As a CEO and entrepreneur in the arts and cultural sector I’m on a personal journey related to this point. I, too, have experienced the treadmill, the life-long marathon with the constant thump-thump-thump of my shoes on the rubber as it pushes me forward. But now, I believe more than ever that communities require our sector to thrive and push to a new, innovative and inclusive future.

What do you think? Do you know examples of creative leaders who demonstrate the characteristics I’ve described above, or more? I’d love to know of them! join my email club to communicate directly and share examples with me, as well as get the latest updates on my research.

I believe our futures can be full, and brilliant. I believe that this will require a new kind of creativity from me; from arts and cultural leaders. Let’s choose to make ourselves and our sector as creative as we can be.

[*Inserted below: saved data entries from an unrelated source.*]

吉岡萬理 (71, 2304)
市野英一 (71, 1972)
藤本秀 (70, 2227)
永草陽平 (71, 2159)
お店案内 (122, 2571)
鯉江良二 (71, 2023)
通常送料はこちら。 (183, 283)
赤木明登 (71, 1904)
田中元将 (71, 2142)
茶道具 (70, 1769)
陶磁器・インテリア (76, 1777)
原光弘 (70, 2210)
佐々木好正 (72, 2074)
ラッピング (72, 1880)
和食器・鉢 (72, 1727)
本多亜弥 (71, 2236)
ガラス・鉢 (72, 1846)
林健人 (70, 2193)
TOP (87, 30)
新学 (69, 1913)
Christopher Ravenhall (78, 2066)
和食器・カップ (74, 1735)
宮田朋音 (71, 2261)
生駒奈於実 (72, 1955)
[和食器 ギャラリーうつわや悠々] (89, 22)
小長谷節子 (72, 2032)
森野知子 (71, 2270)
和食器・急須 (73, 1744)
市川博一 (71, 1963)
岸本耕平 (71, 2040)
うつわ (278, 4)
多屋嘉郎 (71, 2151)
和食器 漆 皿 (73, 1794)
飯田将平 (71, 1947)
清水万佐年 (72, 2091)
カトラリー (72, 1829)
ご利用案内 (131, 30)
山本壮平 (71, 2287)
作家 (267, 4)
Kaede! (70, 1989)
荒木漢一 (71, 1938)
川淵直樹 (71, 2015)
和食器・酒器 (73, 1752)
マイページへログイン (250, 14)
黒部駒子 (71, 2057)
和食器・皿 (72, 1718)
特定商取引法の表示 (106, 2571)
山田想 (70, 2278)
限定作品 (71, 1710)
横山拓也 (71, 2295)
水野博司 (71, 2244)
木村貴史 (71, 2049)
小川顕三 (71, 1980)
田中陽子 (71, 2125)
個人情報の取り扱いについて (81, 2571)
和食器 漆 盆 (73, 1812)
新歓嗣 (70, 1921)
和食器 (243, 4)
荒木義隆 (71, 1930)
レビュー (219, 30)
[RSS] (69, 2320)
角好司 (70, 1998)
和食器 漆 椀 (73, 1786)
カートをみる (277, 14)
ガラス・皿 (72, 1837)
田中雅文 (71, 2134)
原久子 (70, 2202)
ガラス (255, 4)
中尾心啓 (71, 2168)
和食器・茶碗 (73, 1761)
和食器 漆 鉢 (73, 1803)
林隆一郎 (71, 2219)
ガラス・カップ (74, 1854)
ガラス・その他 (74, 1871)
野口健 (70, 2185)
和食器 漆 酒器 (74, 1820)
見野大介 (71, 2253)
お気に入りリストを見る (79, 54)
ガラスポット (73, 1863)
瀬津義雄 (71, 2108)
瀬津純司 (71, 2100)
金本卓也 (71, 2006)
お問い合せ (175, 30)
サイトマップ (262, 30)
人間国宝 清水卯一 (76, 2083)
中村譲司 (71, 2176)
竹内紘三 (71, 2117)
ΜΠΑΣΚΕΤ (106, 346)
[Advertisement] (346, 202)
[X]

Jill S. Robinson CEO | TRG Arts


[1] Twelve Things You Were Not Taught in School About Creative Thinking, Creativity Post, 2011.

[2] Harfoush, “Hustle & Float” pg. 172.

[3] Florida, “The Rise of the Creative Class--Revisited,” Chapter 2.

[4] Harfoush, “Hustle & Float,” pg. 63

[5] Creativity and the role of the leader, Harvard Business Review, 2008.

[6] Mullainathan and Shafir, “Scarcity.”

Jill S. Robinson is CEO of TRG Arts (The Results Group for the Arts), a renowned international, data-driven change agency and a ColoradoBIZ Top 100 Women-Owned Company. As a driving force in the arts and culture sector, Jill has inspired leaders and organizations for more than three decades, and her expertise and counsel are sought out by arts and cultural executives worldwide. Jill believes in the transformative power of arts and culture experiences, and that positive, profound change in the business model of arts organizations leads to artistic innovation that can inspire entire communities.